Bareksa • 04 Oct 2016

an image
Ketua Umum Partai Golkar Aburizal Bakrie memakai pakaian khas India yang diberikan Gema Sadhana di Kantor DPP Golkar, Jakarta Pusat, Rabu 15 Oktober 2014. (ANTARA FOTO/Vitalis Yogi Trisna)

Emiten terafiliasi Grup Bakrie ini pun mencatatkan defisiensi modal US$3,39 miliar

Bareksa.com - Emiten tambang PT Bumi Resources Tbk (BUMI) baru menyampaikan laporan keuangan untuk tahun 2015. Emiten terafiliasi Grup Bakrie ini mencatatkan kinerja yang semakin buruk dengan rugi membengkak dan adanya kekurangan modal.

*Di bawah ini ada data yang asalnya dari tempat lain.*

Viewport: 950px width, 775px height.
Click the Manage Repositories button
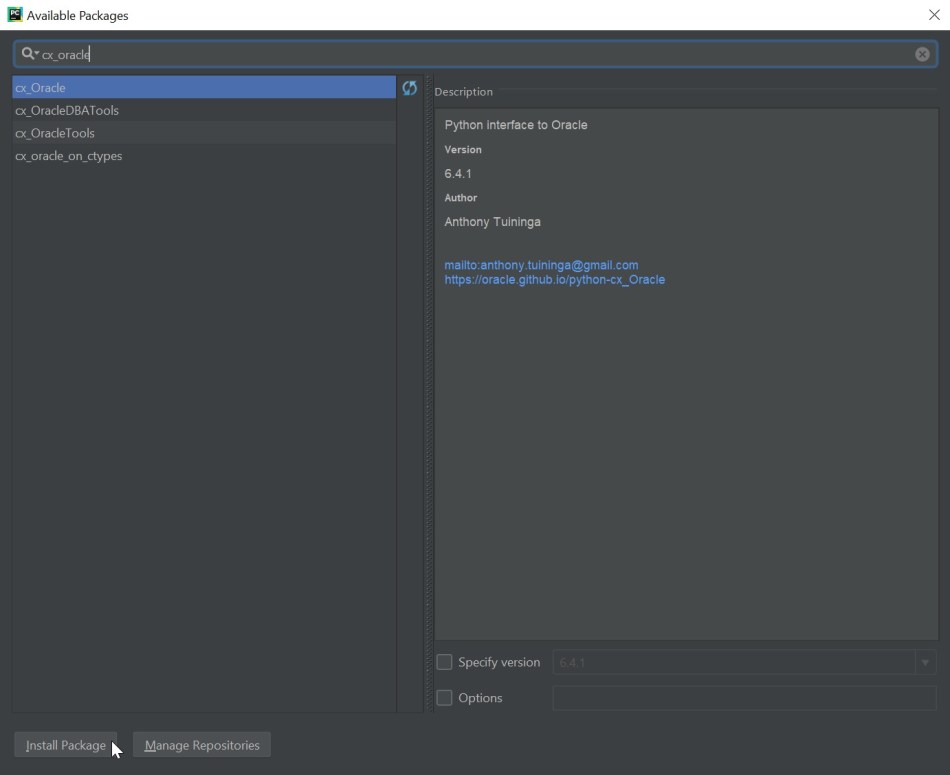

Berdasarkan laporan keuangan yang dipublikasi 4 Oktober 2016 -- terlambat enam bulan dari batas yang diperbolehkan regulator untuk audit -- BUMI mencatat aset sebesar US$3,39 miliar per 31 Desember 2015, menciut 26 persen dibandingkan nilai pada setahun sebelumnya. Laporan keuangan BUMI mendapat opini wajar dengan pengecualian dari auditor publik Y. Santosa dan rekan.

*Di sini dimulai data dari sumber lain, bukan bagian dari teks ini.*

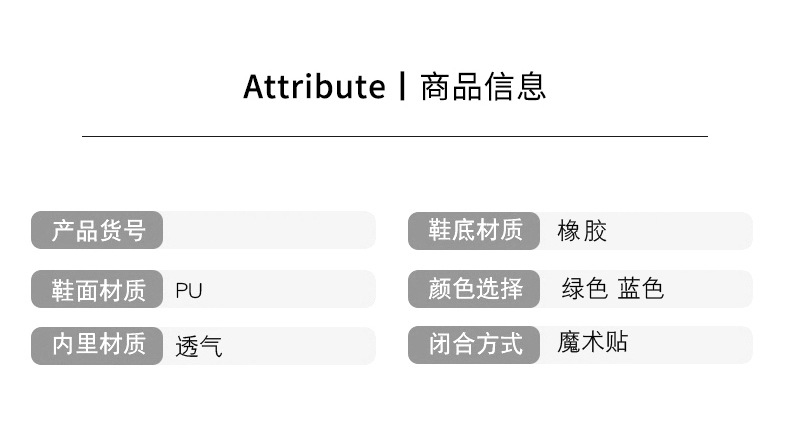Select the 内里材质 label badge

pyautogui.click(x=97, y=345)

Pada saat yang sama, liabilitas perseroan membengkak 17,76 persen menjadi US$6,30 miliar per Desember 2015. Besarnya liabilitas dibandingkan aset menjadikan perusahaan tambang batu bara ini kekurangan modal (defisiensi) sebesar US$3,39 miliar pada 31 Desember 2015, dibandingkan US$4,60 miliar setahun sebelumnya.

Dari sisi pendapatan, BUMI melaporkan penurunan pendapatan pada 2015 sebesar US$40,51 juta, menurun 34,59 persen dibandingkan perolehan tahun sebelumnya. Meski tidak ada beban pokok pendapatan pada 2015, perseroan mencatatkan rugi usaha sebesar US$9,37 juta pada 2015 dibandingkan rugi usaha US$74,18 juta pada 2014.

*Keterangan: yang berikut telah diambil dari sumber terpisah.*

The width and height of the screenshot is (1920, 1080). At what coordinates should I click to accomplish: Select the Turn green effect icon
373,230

Selain itu, BUMI mencatat beban lain-lain yang semakin besar sehingga menekan kinerja bottom line perseroan. Sepanjang 2015, beban lain-lain neto sebesar US$2,03 miliar, dibandingkan dengan US$289 juta pada 2014.

Akibatnya, rugi neto BUMI pun membengkak hampir lima kali lipat menjadi US$2,18 miliar pada 2015 dibandingkan dengan US$448 juta pada 2014. Pada 2015, rugi per 1000 saham dasar pun membesar menjadi US$53,26 dibandingkan dengan US$14,55 pada tahun sebelumnya.

Emiten tambang ini mengalami masalah dalam pembayaran utang sehingga salah satu kreditur mengajukan tuntutan atas penundaan kewajiban pembayaran utang (PKPU) pada 6 April 2016 ke Pengadilan Niaga Jakarta Pusat terkait utang jatuh tempo US$54,38 juta. Proses penyelesaian utang ini telah diperpanjang beberapa kali.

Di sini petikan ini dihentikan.